Curry’s proposal in particular has appeared to be a clear and relatively simple path, though not the only path, toward processing applications faster and delivering this critical aid to the people who need it, when they need it. We believe it can help alleviate the strain on the community action agencies working hard every day to verify eligibility and get heating assistance — and other aid — out the door. And surely it can be done securely with awareness of how fraudsters have tried to take advantage of the historic levels of federal pandemic aid.  

MaineHousing and the community action agencies are supportive of both bills, and the Legislature’s Labor and Housing Committee has advanced both proposals.

“Like you, we have been very concerned about the wait times that some of the community action agencies have been experiencing around getting people in to their initial HEAP enrollment appointments,” MaineHousing Director of Government Relations Erik Jorgensen told lawmakers Feb. 28 when testifying in support of Curry’s bill. “We have recently instituted a midcourse change in the program this current heating season, and on [Feb. 1] we made some changes to the current application procedure in an attempt to reduce the application bottleneck that some of the CAA’s are experiencing. We are also anticipating two other significant changes in the coming season — one of them is the anticipated launch of the online application for the 2023 program year; the other is to implement some form of categorical eligibility around income — if for example, you can demonstrate that you are part of a low-income aid program, your application process will be much simpler.”

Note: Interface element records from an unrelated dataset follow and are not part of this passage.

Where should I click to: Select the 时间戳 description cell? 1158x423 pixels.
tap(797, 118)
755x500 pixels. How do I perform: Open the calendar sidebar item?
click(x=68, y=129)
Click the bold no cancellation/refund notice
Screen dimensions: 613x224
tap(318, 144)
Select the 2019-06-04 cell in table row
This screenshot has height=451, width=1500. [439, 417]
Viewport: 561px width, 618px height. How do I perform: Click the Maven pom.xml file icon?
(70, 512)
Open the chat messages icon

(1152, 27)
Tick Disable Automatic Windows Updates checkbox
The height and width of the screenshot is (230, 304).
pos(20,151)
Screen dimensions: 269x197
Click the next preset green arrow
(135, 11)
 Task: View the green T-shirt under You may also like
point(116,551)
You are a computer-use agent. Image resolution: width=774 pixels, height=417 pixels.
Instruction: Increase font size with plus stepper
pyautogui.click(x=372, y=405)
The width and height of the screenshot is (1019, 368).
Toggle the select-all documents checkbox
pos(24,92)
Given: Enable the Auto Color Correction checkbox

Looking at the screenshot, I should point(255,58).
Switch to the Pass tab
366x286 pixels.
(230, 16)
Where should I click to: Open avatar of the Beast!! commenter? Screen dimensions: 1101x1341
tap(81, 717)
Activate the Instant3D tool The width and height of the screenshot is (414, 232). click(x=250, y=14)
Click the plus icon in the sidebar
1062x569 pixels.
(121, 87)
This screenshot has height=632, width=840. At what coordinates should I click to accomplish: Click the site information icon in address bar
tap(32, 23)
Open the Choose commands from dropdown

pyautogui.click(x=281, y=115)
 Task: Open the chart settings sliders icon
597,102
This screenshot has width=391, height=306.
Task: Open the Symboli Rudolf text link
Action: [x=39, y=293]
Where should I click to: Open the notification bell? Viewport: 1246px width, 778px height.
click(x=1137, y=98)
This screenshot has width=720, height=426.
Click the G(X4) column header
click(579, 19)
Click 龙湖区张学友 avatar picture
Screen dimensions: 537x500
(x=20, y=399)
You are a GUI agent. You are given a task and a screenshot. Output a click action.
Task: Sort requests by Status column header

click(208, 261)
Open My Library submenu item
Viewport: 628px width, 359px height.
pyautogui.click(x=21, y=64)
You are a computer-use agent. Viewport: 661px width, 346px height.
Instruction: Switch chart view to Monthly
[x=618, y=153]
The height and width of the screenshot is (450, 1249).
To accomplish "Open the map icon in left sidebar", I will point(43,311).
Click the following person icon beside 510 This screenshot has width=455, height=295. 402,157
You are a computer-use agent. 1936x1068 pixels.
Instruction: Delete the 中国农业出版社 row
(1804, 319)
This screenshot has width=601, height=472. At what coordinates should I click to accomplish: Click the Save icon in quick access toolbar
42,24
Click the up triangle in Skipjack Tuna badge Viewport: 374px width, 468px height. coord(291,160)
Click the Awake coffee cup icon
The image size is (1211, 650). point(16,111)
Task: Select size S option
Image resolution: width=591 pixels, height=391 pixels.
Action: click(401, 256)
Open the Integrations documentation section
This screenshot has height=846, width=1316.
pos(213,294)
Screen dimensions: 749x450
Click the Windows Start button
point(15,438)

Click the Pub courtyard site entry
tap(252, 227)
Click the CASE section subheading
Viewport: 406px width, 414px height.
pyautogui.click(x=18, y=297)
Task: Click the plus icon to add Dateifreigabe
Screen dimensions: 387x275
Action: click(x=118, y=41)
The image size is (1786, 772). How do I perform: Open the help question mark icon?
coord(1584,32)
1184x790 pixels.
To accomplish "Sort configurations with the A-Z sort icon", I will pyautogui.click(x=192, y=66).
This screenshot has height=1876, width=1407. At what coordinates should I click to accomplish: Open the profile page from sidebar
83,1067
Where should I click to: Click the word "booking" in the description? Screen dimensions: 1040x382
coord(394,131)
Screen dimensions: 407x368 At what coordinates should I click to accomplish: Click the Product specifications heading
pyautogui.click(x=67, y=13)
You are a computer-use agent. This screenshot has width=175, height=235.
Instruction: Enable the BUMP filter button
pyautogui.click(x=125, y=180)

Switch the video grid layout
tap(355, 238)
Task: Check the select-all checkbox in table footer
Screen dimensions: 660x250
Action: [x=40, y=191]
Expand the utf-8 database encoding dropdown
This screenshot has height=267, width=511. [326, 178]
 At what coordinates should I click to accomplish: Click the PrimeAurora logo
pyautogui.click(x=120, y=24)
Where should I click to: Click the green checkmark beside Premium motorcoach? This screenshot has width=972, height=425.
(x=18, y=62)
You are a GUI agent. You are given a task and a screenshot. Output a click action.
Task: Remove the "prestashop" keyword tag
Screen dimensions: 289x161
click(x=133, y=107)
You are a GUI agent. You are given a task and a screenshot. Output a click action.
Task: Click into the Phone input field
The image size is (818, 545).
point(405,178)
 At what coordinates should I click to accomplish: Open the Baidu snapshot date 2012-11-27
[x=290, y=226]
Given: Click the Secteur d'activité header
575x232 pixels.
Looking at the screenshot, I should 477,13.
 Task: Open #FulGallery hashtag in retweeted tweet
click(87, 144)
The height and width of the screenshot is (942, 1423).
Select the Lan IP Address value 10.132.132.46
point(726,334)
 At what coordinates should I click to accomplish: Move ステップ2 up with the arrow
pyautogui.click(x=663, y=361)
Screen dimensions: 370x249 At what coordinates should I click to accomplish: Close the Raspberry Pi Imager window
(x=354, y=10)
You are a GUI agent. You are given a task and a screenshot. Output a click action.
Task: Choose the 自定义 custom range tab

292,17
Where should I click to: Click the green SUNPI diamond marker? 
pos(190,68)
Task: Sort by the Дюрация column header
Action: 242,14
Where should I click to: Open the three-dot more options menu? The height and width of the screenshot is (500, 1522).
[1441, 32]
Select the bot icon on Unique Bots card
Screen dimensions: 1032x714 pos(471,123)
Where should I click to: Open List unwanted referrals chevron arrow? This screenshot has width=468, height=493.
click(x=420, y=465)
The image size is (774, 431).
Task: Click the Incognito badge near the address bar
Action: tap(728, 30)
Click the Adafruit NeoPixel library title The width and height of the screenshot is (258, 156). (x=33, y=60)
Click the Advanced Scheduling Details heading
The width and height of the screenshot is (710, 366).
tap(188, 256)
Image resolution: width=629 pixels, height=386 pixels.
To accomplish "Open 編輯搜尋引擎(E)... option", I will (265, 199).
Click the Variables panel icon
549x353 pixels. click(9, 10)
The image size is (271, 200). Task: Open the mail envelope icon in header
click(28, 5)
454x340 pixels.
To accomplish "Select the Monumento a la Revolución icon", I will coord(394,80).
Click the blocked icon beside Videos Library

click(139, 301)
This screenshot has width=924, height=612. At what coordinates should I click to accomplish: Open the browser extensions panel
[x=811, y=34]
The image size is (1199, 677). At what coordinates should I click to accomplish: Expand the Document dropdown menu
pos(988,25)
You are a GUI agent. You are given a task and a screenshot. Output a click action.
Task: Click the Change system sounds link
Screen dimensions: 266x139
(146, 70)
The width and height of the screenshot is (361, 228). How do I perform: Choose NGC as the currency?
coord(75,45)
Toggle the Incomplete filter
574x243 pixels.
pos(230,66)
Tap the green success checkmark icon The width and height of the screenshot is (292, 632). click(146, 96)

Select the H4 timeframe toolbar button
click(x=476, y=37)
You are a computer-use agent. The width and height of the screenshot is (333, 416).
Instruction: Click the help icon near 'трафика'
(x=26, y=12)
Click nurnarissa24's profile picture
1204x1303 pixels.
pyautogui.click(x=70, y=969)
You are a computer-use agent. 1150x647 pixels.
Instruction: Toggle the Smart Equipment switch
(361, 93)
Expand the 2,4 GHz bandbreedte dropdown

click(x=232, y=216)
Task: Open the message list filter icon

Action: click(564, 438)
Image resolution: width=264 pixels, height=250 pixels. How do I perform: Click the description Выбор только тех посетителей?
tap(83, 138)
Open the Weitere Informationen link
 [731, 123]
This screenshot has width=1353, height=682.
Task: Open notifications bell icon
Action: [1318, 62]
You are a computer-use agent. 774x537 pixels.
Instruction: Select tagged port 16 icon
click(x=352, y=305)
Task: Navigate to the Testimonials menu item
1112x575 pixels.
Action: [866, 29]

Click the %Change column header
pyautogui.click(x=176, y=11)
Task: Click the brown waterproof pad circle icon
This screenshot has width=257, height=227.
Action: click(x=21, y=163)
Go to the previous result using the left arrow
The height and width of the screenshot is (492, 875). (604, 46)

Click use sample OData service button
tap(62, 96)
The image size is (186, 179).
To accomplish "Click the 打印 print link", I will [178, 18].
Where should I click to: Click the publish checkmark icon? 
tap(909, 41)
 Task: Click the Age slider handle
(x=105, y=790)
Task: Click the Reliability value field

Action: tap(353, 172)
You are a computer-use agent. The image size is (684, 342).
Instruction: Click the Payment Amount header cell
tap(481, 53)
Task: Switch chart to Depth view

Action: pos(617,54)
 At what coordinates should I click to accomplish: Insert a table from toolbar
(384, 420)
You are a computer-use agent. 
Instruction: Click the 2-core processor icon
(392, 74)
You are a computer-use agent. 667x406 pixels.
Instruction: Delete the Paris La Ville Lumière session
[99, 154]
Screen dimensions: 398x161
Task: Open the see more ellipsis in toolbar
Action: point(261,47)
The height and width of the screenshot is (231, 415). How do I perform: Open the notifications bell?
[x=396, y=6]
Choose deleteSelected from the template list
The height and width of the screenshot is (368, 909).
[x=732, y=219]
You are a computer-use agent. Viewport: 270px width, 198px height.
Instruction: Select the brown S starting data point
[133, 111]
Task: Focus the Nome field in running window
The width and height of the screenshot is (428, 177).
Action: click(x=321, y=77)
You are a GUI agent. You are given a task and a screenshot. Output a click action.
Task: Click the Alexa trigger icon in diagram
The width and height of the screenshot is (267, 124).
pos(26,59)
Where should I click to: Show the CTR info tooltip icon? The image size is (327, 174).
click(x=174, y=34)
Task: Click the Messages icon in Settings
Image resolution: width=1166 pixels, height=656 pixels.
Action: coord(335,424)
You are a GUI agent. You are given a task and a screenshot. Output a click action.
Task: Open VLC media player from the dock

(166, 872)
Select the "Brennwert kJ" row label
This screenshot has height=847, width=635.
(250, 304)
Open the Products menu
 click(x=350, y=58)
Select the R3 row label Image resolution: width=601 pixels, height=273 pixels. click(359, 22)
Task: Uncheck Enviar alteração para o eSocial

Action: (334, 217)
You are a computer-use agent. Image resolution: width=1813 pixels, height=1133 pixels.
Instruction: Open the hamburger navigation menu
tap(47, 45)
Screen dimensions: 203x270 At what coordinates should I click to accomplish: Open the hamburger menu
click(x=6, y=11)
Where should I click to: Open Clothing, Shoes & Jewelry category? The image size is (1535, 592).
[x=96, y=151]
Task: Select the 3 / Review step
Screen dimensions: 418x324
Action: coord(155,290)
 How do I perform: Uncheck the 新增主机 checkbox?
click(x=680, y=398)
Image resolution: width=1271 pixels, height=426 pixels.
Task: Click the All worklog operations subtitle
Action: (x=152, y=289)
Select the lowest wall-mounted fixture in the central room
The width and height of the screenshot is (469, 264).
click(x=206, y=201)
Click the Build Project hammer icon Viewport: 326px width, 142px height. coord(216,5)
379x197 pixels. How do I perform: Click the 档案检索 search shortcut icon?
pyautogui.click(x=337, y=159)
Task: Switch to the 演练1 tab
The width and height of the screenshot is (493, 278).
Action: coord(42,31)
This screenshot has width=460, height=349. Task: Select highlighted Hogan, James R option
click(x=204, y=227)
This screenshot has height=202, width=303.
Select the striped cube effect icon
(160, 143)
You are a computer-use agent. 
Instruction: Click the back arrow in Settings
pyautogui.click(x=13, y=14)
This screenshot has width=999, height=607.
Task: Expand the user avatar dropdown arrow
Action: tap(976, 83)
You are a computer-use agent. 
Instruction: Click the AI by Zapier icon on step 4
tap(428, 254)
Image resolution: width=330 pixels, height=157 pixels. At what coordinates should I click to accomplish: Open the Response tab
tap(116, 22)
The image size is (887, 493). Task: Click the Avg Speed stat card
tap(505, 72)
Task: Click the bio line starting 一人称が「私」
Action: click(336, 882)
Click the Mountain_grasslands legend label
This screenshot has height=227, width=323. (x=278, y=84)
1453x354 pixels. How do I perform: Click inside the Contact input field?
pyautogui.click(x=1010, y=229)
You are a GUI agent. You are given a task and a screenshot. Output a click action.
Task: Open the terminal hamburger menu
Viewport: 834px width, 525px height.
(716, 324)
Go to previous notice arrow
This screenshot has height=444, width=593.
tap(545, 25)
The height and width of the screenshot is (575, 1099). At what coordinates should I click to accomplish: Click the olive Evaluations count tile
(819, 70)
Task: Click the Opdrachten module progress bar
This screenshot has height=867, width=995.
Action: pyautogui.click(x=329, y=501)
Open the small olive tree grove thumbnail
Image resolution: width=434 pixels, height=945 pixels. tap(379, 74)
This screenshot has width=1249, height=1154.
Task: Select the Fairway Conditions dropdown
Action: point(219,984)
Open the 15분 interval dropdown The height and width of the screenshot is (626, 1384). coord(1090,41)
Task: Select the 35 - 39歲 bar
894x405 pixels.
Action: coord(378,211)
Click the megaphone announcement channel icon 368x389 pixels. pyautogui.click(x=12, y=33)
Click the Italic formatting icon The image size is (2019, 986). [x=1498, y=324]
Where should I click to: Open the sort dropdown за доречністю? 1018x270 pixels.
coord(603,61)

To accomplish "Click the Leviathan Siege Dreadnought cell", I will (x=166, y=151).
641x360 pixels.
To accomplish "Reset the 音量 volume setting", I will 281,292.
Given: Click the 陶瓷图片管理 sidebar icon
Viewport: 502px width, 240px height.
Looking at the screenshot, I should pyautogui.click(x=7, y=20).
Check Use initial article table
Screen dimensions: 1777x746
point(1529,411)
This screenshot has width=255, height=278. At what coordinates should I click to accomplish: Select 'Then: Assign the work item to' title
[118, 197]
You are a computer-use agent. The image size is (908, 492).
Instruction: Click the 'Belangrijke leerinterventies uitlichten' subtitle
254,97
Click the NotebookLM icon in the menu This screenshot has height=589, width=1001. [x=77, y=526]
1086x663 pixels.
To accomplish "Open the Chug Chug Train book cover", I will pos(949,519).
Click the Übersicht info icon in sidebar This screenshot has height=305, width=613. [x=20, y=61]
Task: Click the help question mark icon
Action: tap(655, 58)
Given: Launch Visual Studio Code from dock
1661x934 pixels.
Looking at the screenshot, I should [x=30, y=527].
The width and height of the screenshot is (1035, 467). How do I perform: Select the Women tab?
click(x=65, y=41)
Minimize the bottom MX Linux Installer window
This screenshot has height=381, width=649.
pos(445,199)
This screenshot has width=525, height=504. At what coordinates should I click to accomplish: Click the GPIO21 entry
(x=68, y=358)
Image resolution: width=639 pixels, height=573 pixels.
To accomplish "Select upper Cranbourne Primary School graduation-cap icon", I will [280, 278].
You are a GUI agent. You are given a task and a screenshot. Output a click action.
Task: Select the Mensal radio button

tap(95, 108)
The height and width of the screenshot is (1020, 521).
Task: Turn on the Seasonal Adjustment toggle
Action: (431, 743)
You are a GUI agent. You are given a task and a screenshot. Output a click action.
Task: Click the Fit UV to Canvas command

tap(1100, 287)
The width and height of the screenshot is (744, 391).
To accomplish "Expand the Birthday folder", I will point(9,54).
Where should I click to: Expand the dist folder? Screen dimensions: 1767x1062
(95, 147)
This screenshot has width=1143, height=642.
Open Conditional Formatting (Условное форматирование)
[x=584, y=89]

Simpler, again, is a key word here. Megan Hannan, executive director of Maine Community Action Partnership, highlighted how Maine community action agencies already accept online applications for emergency rental relief. The online option “has proven very effective,” Hannan told members of the labor and housing committee.

“The software we use can be programmed to accept HEAP applications online, too,” Hannan explained. “In fact, our sister Community Action Agencies in New Jersey are already doing it, in fact are using a single, universal application as the portal to their many programs, and it is my goal to have Maine’s agencies do the same as soon as possible.”

That should be everyone’s goal — including lawmakers, who need to make sure that efficiency improvements for the heating assistance program make it over the finish line before next winter.